France : 10 à 15 milliards d'euros d'aides publiques annuelles aux énergies fossiles, une aberration maintenue
En pleine urgence climatique et sous le choc des prix du pétrole, l'État français continue d'injecter entre 10 et 15 milliards d'euros par an en subventions à la consommation d'hydrocarbures. Cette manne publique, principalement dirigée vers le secteur industriel via des avantages fiscaux, constitue un soutien massif et direct aux énergies fossiles. Le gouvernement n'a, à ce jour, toujours pas planifié la fin de ces dispositifs, créant une contradiction flagrante avec ses propres objectifs écologiques.

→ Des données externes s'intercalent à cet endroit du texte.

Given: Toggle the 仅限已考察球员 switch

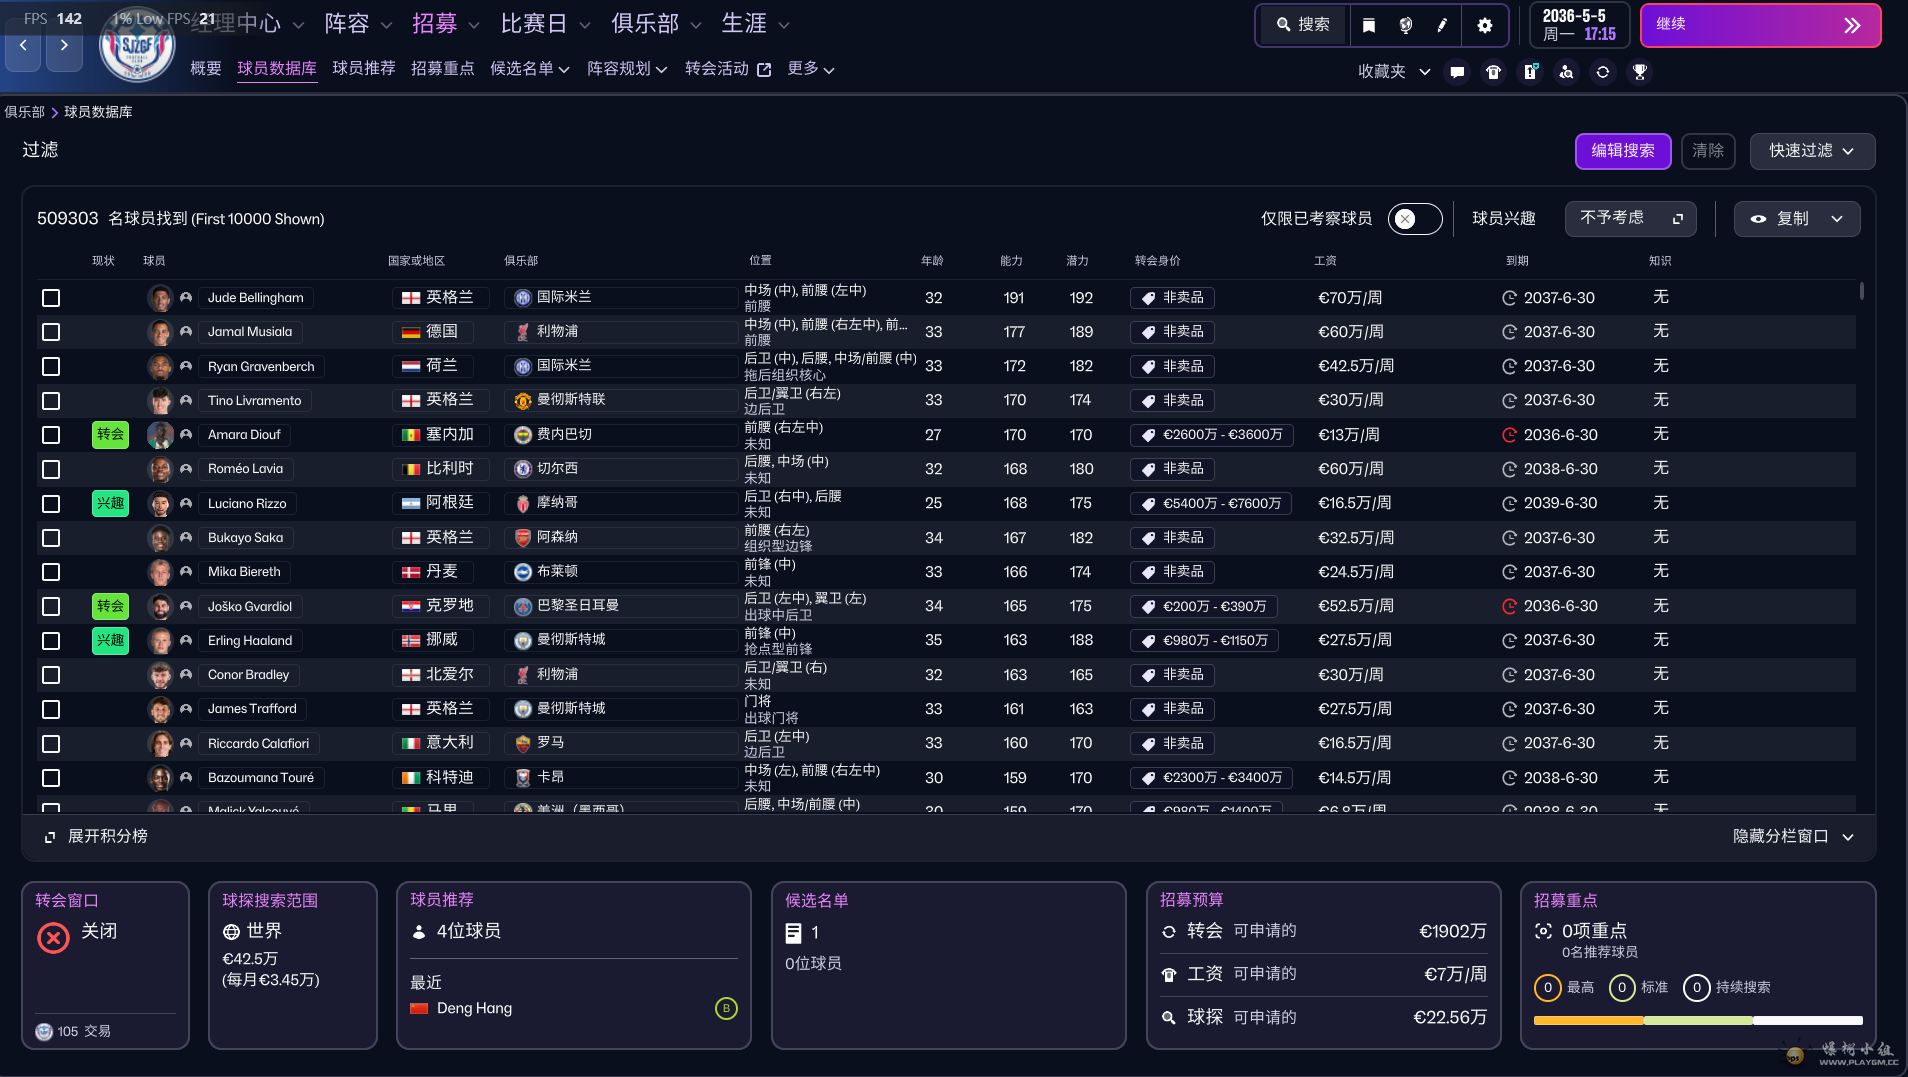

Ces milliards d'euros d'aides publiques annuelles représentent un soutien structurel à la consommation de pétrole, de gaz et de charbon. Le dispositif, largement opaque, fonctionne comme un amortisseur fiscal pour les industries les plus énergivores, leur permettant de maintenir leur compétitivité sur le dos de la transition énergétique. Alors que le pays s'est engagé à réduire ses émissions, cette politique maintient artificiellement la rentabilité des énergies les plus polluantes.
L'absence de calendrier pour supprimer ces avantages fossiles expose le gouvernement à un risque politique et juridique croissant. Cette situation place la France en porte-à-faux vis-à-vis de ses engagements internationaux sur le climat et sa propre loi énergie-climat. Elle soulève des questions fondamentales sur la cohérence des politiques publiques et la réelle priorité accordée à la transition écologique face aux intérêts industriels établis.